TASK GOAL ▸
Exactly as they appear, restate the lines of the material, from the first through the one containing "Tap the battery".
═════ LISTED ENTRIES ═════
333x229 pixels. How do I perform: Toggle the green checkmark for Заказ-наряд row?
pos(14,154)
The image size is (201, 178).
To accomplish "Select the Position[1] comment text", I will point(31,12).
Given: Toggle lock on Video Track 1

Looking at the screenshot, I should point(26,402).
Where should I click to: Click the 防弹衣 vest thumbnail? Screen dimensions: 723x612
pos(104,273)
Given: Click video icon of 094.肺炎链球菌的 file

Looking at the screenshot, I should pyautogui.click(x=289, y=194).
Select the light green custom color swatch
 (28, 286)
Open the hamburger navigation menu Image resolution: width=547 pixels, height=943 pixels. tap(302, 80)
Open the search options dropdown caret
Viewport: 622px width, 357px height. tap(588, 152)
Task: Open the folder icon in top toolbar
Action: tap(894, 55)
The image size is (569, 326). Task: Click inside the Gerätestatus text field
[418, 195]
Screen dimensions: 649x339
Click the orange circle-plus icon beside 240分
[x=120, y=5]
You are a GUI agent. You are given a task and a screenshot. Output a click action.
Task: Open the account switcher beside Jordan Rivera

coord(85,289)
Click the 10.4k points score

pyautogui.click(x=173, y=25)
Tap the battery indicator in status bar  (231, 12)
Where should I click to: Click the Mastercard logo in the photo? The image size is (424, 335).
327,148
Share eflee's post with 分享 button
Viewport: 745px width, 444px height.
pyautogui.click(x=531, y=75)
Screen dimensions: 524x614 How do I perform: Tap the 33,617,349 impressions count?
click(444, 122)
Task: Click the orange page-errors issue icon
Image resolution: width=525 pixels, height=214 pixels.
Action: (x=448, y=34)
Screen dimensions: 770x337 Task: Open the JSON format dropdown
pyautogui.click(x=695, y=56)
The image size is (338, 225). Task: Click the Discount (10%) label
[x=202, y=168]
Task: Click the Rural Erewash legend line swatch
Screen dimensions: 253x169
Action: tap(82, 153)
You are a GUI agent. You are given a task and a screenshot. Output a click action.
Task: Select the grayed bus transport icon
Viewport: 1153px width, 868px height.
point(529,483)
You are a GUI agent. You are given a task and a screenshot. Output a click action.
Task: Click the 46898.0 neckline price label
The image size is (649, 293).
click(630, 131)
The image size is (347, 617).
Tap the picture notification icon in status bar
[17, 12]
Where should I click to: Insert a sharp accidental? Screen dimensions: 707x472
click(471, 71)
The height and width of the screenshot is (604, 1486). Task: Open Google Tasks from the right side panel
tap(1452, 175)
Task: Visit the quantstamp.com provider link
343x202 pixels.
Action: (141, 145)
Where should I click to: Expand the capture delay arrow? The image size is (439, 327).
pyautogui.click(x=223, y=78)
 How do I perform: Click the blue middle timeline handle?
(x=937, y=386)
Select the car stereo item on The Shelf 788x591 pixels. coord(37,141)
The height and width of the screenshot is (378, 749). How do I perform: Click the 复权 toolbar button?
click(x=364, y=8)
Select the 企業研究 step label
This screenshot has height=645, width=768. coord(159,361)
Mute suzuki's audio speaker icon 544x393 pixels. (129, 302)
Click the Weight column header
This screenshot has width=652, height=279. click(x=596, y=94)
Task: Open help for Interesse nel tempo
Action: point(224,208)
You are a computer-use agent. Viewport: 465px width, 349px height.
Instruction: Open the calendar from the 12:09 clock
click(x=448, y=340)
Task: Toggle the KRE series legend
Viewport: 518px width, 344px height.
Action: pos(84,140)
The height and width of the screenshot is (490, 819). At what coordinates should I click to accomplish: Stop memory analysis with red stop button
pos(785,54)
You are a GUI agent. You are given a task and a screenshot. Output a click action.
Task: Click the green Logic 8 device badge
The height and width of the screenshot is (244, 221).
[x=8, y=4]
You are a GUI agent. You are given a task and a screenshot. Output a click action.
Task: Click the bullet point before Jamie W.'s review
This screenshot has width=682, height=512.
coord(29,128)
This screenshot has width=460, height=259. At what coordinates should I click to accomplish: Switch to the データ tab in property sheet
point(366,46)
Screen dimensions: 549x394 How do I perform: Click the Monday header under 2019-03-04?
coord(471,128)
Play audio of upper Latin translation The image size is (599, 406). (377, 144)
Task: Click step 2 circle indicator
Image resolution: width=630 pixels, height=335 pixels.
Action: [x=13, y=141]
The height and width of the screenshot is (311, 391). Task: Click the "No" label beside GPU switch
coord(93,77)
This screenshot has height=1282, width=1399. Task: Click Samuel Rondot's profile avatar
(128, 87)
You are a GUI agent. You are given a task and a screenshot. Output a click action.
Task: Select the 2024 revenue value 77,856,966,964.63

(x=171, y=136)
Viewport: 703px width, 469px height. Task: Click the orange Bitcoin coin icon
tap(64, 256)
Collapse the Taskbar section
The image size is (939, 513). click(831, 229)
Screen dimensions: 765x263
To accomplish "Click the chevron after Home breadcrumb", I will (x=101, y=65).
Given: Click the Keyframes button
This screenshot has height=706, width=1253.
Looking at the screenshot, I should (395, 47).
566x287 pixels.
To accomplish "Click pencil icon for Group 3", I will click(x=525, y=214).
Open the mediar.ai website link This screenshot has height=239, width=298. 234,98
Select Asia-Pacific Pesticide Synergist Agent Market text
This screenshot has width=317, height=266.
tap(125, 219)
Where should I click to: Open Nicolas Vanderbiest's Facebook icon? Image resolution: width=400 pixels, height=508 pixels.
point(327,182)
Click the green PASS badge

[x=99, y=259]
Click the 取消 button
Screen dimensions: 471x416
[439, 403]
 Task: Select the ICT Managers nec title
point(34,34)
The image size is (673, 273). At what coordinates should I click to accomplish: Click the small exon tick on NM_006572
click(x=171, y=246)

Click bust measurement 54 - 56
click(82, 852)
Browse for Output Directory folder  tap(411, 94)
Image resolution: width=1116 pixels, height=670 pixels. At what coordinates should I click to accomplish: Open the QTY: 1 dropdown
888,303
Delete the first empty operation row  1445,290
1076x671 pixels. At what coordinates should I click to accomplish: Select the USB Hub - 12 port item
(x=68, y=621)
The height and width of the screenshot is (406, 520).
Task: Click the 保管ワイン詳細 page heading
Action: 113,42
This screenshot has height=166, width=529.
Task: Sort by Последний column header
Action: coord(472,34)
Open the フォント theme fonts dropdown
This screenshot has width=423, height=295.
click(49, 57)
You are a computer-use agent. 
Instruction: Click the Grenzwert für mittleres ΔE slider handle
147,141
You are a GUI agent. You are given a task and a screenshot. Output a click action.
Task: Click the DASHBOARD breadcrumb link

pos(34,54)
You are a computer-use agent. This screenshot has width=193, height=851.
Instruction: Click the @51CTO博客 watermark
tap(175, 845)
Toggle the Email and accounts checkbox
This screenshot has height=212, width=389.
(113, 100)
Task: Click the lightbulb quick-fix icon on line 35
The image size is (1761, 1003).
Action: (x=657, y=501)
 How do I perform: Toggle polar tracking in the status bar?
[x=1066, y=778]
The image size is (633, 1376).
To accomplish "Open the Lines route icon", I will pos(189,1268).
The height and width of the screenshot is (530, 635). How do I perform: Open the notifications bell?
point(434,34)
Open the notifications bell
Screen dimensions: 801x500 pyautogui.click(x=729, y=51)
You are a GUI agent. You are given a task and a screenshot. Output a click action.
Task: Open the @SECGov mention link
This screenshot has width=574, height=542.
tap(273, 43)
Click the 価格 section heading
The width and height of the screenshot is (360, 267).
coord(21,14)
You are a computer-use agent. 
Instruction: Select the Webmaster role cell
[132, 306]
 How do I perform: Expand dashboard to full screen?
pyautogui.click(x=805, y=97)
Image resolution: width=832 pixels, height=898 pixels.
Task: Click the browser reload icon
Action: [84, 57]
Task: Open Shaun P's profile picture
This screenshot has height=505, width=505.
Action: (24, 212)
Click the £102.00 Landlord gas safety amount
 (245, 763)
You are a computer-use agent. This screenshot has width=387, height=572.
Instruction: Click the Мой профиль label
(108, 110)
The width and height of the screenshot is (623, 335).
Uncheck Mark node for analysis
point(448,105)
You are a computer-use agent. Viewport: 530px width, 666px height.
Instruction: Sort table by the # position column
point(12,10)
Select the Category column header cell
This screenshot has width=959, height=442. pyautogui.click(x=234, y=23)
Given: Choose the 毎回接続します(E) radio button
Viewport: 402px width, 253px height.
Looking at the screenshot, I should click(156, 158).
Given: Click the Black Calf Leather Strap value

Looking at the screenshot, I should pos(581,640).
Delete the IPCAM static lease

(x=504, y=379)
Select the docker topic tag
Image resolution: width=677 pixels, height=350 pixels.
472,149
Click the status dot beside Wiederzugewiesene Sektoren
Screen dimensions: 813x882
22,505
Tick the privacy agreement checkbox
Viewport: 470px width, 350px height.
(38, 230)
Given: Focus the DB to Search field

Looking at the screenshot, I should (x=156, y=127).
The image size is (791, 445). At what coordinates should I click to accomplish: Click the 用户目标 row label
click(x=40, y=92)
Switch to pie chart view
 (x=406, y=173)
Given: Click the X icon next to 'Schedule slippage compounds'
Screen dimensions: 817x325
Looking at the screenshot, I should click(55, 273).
═════
OUTPUT FOR THIS EXERCISE ▸
333x229 pixels. How do I perform: Toggle the green checkmark for Заказ-наряд row?
pos(14,154)
The image size is (201, 178).
To accomplish "Select the Position[1] comment text", I will point(31,12).
Given: Toggle lock on Video Track 1

Looking at the screenshot, I should point(26,402).
Where should I click to: Click the 防弹衣 vest thumbnail? Screen dimensions: 723x612
pos(104,273)
Given: Click video icon of 094.肺炎链球菌的 file

Looking at the screenshot, I should pyautogui.click(x=289, y=194).
Select the light green custom color swatch
 (28, 286)
Open the hamburger navigation menu Image resolution: width=547 pixels, height=943 pixels. tap(302, 80)
Open the search options dropdown caret
Viewport: 622px width, 357px height. tap(588, 152)
Task: Open the folder icon in top toolbar
Action: tap(894, 55)
The image size is (569, 326). Task: Click inside the Gerätestatus text field
[418, 195]
Screen dimensions: 649x339
Click the orange circle-plus icon beside 240分
[x=120, y=5]
You are a GUI agent. You are given a task and a screenshot. Output a click action.
Task: Open the account switcher beside Jordan Rivera

coord(85,289)
Click the 10.4k points score

pyautogui.click(x=173, y=25)
Tap the battery indicator in status bar  (231, 12)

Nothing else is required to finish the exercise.